* [Your task]
Below are lines of data; restate word for word those running from the line containing "Given: Open Mirror for device preview" to the line containing "Select the flash_gen_resparsecount", inclusive, and no others.

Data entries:
* * *

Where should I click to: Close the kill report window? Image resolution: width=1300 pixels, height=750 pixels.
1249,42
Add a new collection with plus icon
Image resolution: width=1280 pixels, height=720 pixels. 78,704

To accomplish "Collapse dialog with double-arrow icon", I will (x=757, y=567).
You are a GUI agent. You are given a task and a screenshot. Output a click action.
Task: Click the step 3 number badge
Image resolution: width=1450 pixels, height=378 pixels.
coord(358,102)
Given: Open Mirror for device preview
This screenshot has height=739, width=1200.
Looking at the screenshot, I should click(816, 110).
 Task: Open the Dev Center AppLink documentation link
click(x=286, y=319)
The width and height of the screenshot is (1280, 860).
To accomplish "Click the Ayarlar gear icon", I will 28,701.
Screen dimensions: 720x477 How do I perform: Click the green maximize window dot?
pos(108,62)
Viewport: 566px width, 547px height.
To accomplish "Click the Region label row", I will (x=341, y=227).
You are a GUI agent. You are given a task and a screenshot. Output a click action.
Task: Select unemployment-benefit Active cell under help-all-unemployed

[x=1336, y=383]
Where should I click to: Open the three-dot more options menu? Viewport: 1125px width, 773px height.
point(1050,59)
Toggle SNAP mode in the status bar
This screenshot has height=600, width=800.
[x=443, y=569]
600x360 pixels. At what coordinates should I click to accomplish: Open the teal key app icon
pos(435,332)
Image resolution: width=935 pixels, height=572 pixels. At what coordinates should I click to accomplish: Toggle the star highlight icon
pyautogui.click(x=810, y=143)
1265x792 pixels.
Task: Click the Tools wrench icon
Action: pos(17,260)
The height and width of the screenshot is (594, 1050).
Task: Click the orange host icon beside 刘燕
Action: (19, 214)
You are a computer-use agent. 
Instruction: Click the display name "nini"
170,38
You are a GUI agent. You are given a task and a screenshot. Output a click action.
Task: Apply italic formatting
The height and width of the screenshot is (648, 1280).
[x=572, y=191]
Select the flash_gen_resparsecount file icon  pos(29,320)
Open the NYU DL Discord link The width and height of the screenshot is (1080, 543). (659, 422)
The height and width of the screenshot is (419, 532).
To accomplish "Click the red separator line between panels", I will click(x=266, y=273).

* * *

* [Result below]
Given: Open Mirror for device preview
This screenshot has height=739, width=1200.
Looking at the screenshot, I should click(816, 110).
 Task: Open the Dev Center AppLink documentation link
click(x=286, y=319)
The width and height of the screenshot is (1280, 860).
To accomplish "Click the Ayarlar gear icon", I will 28,701.
Screen dimensions: 720x477 How do I perform: Click the green maximize window dot?
pos(108,62)
Viewport: 566px width, 547px height.
To accomplish "Click the Region label row", I will (x=341, y=227).
You are a GUI agent. You are given a task and a screenshot. Output a click action.
Task: Select unemployment-benefit Active cell under help-all-unemployed

[x=1336, y=383]
Where should I click to: Open the three-dot more options menu? Viewport: 1125px width, 773px height.
point(1050,59)
Toggle SNAP mode in the status bar
This screenshot has height=600, width=800.
[x=443, y=569]
600x360 pixels. At what coordinates should I click to accomplish: Open the teal key app icon
pos(435,332)
Image resolution: width=935 pixels, height=572 pixels. At what coordinates should I click to accomplish: Toggle the star highlight icon
pyautogui.click(x=810, y=143)
1265x792 pixels.
Task: Click the Tools wrench icon
Action: pos(17,260)
The height and width of the screenshot is (594, 1050).
Task: Click the orange host icon beside 刘燕
Action: (19, 214)
You are a computer-use agent. 
Instruction: Click the display name "nini"
170,38
You are a GUI agent. You are given a task and a screenshot. Output a click action.
Task: Apply italic formatting
The height and width of the screenshot is (648, 1280).
[x=572, y=191]
Select the flash_gen_resparsecount file icon  pos(29,320)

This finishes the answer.